Granular Soundscapes using Texture

Much more than a noise shaper, Texture also features a powerful granular engine, which can generate whole new soundscapes from imported samples. 
We show how to transform audio into unique multi-layered atmospheres.

What is Granular Synthesis?

Granular synthesis works in a similar way to a sampler, but instead of playing the whole sample back from a specified start point, it plays a number of very short versions of the sample from a specified start position and each grain can be given different properties. This is what sets it aside from other sampling or synthesis methods and the resultant collection of grains is sometimes referred to as a ‘grain cloud’

Typically, the ‘grain size’ would be between 10ms and 400ms and the number of grains determines the density of the sound. In addition to these parameters, Texture allows variation of the grain size and the start position via the ‘size jitter’ and ‘position jitter’ controls. The ‘color’ control determines the point in the sample that the grains are generated from and around (if position jitter is used). This makes granular synthesis in Texture an extremely powerful method for creating complex soundscapes from a fairly simple source, that retain the intrinsic qualities of the source material whilst allowing advanced manipulation.

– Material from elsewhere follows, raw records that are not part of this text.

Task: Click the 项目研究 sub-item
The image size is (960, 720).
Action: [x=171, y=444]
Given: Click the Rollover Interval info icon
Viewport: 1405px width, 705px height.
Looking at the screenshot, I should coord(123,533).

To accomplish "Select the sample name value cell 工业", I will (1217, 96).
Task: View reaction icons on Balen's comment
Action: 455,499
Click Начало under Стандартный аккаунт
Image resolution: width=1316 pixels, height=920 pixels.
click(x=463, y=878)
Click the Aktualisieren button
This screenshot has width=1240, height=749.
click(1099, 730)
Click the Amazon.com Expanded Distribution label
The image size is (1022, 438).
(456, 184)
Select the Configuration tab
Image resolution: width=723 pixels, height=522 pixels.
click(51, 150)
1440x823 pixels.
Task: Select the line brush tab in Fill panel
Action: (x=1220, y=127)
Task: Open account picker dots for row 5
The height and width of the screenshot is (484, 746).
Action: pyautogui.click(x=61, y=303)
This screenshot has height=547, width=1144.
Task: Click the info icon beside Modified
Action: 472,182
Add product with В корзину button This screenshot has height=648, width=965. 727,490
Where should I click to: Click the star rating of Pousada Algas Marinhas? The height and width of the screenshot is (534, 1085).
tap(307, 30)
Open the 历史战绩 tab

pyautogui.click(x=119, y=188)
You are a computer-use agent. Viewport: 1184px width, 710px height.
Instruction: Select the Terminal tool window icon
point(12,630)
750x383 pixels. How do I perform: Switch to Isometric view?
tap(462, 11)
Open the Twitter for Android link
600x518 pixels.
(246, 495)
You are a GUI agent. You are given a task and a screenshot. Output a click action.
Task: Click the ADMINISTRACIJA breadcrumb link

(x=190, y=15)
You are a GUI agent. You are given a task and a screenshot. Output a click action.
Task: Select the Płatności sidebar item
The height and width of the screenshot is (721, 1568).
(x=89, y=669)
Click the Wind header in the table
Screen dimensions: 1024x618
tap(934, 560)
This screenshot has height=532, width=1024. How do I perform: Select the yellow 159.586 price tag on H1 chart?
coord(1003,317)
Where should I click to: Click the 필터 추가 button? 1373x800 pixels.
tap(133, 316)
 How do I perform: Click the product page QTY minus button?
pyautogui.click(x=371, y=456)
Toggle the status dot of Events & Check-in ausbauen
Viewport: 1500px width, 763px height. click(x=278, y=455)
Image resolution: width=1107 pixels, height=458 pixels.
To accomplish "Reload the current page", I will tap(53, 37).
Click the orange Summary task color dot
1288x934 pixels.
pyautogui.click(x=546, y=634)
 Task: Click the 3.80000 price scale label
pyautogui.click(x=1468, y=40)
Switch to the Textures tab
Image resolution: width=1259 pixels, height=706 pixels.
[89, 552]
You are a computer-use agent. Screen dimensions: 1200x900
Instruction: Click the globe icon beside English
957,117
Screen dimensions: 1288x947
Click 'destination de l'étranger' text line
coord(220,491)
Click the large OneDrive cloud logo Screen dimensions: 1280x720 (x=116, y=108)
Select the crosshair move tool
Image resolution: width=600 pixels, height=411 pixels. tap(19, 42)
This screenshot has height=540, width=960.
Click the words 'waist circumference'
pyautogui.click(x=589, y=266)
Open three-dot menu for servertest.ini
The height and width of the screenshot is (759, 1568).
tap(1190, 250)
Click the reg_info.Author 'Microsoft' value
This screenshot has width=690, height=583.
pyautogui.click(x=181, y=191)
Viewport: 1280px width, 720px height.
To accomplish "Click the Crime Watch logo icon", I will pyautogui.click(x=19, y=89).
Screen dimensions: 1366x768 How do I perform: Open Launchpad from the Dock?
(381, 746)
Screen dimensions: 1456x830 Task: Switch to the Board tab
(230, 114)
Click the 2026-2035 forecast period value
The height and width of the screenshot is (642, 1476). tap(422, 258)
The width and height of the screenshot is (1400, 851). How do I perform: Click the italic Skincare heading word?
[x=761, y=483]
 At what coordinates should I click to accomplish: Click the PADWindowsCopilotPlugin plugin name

In this particular tutorial, we started by recording a simple guitar part into Ableton Live with no amp simulator or other processing applied. Looking for a fitting backdrop for the guitar part, that went beyond a similar effect like an octaver or harmoniser pedal and didn’t require any additional sound sources to provide pads for example, we used Texture’s Granular Mode to create a layer out of the original recording. The result is a rich and atmospheric soundscape that’s full of character.